The RecA Protein

Abstract

This chapter focuses on the bacterial RecA proteins, which have at least three major roles. The first function involves a direct participation in the central steps of recombination, via the DNA strand exchange activity. Second, RecA protein has a role in regulation. As a regulatory function, the RecA protein facilitates the autocatalytic cleavage of the LexA repressor and certain other proteins to induce the SOS response to DNA damage. Finally, the RecA protein participates in yet another type of repair process. Late in the SOS response, especially when DNA damage levels are particularly high and nonmutagenic DNA repair is insufficient to get replication restarted, a need arises to restart replication via lesion bypass. The known biochemical activities of the RecA protein parallel these cellular roles. These include binding to DNA, ATP hydrolysis, filament formation, DNA strand exchange, and the coprotease activity.

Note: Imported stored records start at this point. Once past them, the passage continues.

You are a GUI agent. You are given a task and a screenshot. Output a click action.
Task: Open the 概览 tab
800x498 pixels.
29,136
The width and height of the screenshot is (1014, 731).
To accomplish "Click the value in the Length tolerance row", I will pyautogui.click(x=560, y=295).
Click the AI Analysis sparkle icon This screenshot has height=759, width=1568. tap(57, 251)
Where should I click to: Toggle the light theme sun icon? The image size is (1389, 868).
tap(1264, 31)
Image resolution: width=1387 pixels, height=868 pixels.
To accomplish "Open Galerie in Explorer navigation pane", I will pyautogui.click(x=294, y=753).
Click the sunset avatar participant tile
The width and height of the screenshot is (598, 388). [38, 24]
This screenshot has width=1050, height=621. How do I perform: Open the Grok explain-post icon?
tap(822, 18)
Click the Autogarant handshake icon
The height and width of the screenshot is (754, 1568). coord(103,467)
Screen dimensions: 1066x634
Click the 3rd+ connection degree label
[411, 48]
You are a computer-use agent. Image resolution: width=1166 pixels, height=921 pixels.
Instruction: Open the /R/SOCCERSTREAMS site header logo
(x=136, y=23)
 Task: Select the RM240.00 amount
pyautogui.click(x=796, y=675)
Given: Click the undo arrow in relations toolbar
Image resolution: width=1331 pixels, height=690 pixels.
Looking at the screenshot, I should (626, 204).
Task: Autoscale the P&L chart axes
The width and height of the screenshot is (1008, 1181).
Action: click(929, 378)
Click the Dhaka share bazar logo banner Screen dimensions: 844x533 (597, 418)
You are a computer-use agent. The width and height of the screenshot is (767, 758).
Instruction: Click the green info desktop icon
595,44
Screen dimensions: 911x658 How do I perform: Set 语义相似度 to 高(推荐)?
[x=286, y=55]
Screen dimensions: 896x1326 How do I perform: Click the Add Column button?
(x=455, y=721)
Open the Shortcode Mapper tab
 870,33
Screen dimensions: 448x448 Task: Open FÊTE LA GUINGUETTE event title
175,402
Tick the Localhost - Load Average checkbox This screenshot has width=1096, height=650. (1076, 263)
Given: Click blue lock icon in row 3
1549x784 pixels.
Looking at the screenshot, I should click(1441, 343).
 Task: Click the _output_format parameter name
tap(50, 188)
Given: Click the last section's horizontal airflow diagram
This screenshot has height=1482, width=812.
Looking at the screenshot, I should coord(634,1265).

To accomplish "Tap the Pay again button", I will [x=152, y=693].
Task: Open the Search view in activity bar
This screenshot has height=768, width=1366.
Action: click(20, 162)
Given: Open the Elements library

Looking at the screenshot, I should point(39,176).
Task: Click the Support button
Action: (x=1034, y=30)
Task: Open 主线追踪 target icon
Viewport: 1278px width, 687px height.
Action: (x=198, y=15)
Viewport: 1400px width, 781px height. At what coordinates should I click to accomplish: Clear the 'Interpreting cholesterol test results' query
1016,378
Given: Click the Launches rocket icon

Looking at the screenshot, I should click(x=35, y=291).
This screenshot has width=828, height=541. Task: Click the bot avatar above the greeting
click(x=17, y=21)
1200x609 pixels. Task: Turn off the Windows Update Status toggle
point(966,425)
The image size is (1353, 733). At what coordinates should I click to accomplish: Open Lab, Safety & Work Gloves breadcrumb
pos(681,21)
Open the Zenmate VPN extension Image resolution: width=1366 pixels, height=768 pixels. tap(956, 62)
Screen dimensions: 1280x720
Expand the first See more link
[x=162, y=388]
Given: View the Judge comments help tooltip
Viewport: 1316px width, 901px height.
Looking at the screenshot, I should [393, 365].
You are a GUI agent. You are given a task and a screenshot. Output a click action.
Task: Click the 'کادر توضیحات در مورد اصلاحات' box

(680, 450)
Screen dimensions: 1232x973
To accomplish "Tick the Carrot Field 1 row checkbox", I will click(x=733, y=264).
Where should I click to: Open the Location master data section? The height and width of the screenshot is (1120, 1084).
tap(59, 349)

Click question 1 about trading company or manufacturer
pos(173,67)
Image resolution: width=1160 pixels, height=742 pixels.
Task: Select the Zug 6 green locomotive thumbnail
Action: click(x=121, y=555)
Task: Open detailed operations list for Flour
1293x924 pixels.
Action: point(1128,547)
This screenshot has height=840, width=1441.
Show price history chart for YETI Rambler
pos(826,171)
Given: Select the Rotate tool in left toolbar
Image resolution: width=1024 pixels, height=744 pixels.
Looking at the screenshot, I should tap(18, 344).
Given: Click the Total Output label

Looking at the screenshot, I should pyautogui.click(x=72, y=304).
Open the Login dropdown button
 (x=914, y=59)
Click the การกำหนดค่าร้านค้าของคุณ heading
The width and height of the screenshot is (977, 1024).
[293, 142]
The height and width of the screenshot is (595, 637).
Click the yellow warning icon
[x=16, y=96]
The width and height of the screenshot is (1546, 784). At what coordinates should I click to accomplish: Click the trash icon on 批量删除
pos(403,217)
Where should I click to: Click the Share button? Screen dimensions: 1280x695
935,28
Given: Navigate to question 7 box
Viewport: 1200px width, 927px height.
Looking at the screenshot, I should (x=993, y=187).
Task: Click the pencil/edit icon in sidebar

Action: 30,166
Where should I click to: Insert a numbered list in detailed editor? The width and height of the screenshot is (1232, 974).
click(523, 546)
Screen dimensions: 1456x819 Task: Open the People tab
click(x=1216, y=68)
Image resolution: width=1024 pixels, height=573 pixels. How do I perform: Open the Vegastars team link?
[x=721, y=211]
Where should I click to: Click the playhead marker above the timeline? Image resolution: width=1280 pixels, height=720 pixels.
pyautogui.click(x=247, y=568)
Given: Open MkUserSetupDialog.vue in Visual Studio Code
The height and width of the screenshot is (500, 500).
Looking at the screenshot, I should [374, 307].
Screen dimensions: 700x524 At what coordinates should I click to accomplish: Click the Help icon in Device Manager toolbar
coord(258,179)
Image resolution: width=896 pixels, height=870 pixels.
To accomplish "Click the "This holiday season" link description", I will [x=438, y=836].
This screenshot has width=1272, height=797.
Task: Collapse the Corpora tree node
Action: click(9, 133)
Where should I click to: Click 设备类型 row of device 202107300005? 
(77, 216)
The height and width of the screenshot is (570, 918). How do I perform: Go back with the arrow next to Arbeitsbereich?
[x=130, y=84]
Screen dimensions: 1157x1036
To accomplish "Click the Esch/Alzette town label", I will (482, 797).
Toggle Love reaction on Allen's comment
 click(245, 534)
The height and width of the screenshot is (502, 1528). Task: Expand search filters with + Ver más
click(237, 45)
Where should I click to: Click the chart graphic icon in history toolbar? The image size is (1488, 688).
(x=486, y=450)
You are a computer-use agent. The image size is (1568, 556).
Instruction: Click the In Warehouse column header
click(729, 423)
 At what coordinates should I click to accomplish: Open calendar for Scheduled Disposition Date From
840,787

The nucleation of RecA protein on single-stranded DNA (ssDNA) is slowed considerably if the DNA is bound by the Escherichia coli single-strand DNA-binding protein SSB. The capacity to promote uniquely unidirectional DNA strand exchange reactions, to bypass significant structural barriers, and to promote four-strand exchange reactions is so far unique to the bacterial RecA proteins, and all of these processes require ATP hydrolysis.